La coalition dirigée par Mimi Touré a également saisi le président de l’Assemblée nationale pour dénoncer ce qu’elle qualifie de « comportement scandaleux » du député Bara Ndiaye. Dans une correspondance officielle adressée au président de Assemblée nationale du Sénégal, la coalition exprime sa vive indignation et demande l’application de sanctions disciplinaires contre l’élu.
Dans leur lettre, les signataires rappellent que l’Assemblée nationale est un espace de débat politique libre, mais qu’elle doit également demeurer un lieu de respect des institutions de la République et de leurs représentants. « Monsieur le Président de l’Assemblée nationale, l’Assemblée nationale est certes un lieu d’expression politique libre, mais elle ne saurait être le lieu de profanation de la sacralité de nos institutions et de ceux qui les incarnent », écrivent-ils, insistant sur l’obligation de retenue et de décence qui incombe à tous les députés dans l’exercice de leurs fonctions.

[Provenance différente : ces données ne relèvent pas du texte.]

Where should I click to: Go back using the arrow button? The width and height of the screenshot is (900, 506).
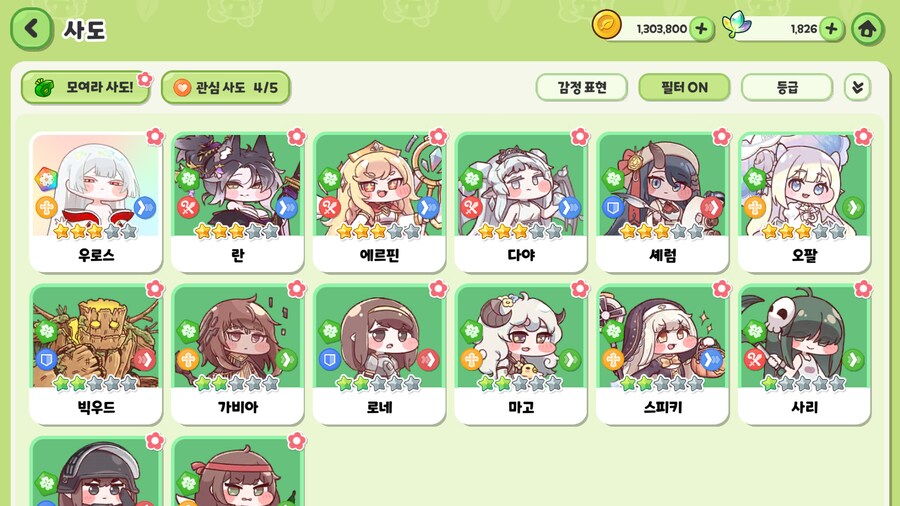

La coalition affirme qu’au cours de la séance du 11 mars 2026, tenue sous la présidence du bureau de l’Assemblée, le député Bara Ndiaye aurait tenu des propos jugés « scandaleux » à l’endroit du chef de l’État, Bassirou Diomaye Faye. Pour les auteurs de la correspondance, de telles déclarations portent atteinte à la dignité des institutions et à l’image du Parlement.
Face à cette situation, le mouvement politique Mouvement pour l’Indépendance, le Mérite de l’Indépendance Mimi2024 appelle le président de l’Assemblée nationale à prendre ses responsabilités en appliquant une sanction jugée « exemplaire » à l’encontre du député incriminé. La coalition invoque notamment les dispositions de l’article 88 du règlement intérieur de l’Assemblée nationale, qui prévoit des mesures disciplinaires en cas de manquement grave au respect dû aux institutions ou de propos jugés offensants dans l’hémicycle.
Par cette démarche, la coalition dirigée par Mimi Touré affirme vouloir défendre la dignité des institutions républicaines et rappeler que le débat démocratique, aussi vif soit-il, doit toujours se dérouler dans le respect des règles et des valeurs qui fondent la République.